Yes, unequivocally, even though the HMOs do not admit it.
If you are in a private HMO, Title III of the ADA applies. If you are in a medical assistance, public (sometimes mandatory) HMO, Title II applies. Whichever type of HMO you’re in, it must comply with the relevant ADA provisions.
Okay, How does the ADA apply?
First, discrimination against people with disabilities occurs in the health area the exact same way it occurs in the non-health context. Do not be intimidated by the capital letters MD or HMO!
Second and most critical, people with disabilities have the right to have their individual and specific medical and health issues treated the same as, equally as, and as fully and completely as a nondisabled person is treated. The HMO cannot discriminate against you based on your disability or because you have a disability. The important point is to define exactly how the discrimination is occurring.

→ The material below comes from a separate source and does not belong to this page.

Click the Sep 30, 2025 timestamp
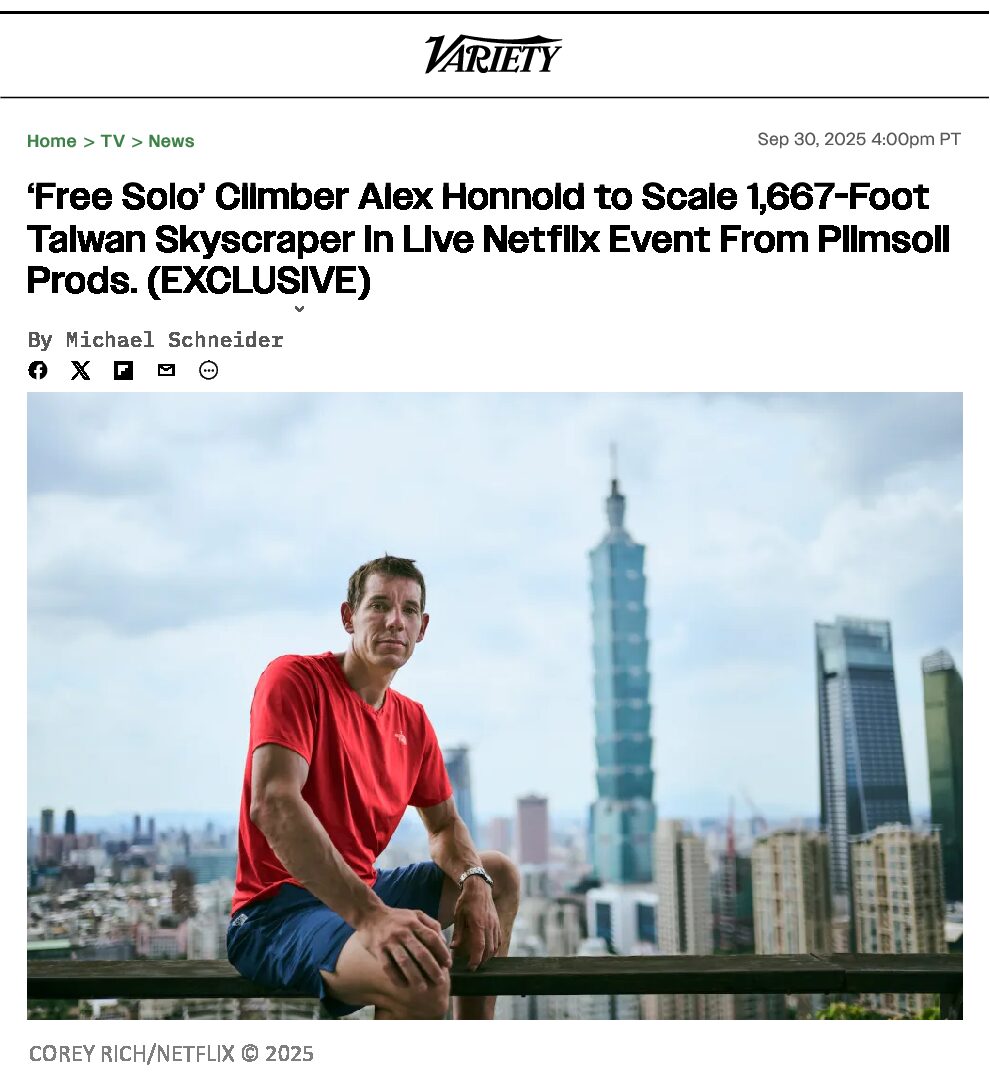point(858,139)
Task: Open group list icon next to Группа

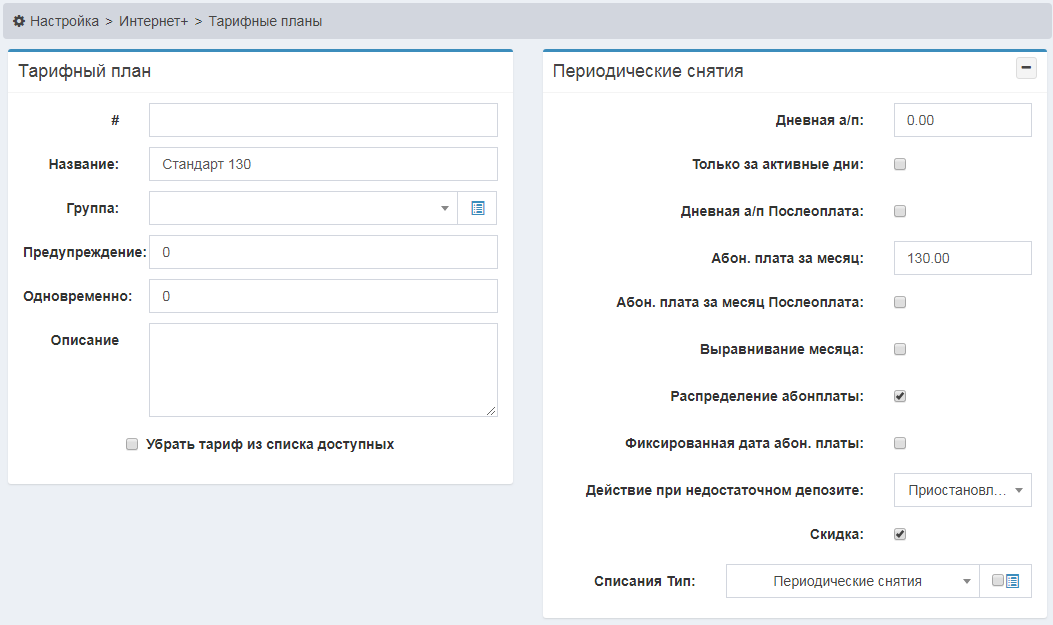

Be aware of some code words used to attempt to disguise what is really discrimination:
Medically necessary as in “A motorized wheelchair is not medically necessary for Mrs. Jones because there is another person in the house who can push her in a manual chair.”
Medical condition as in, “Mr. Smith cannot receive physical therapy because he was born with cerebral palsy (his alleged “medical condition”) and persons receive physical therapy only if they need it as a result of an accident.”
Medical appliance as in, “The HMO will not pay for an augmentative communication device because it is not a medical appliance.”
Covered benefit as in, “If a person needs in-home nursing care and attendant services for nine hours a day, they are not covered benefits at that level. The HMO will pay for such services, but only in a nursing home.”
What can people with disabilities do to enforce their ADA rights against their HMO?
Our experience suggests that both public and private HMOs can be held accountable. But it takes a lot of effort and time.
Specifically: Each time–yes, each time–your or your doctor’s request for services is turned down, you must appeal in writing and request an oral hearing. Nearly every HMO has an appeal process, usually a three-step appeal process.
When you hear a denial that is really a cover for discrimination, you must use the HMO’s appeal process and argue that the denial is discrimination in violation of the ADA. Don’t be surprised if you must appeal all the way.
Tell the HMO, if necessary, that you will fight this to the end.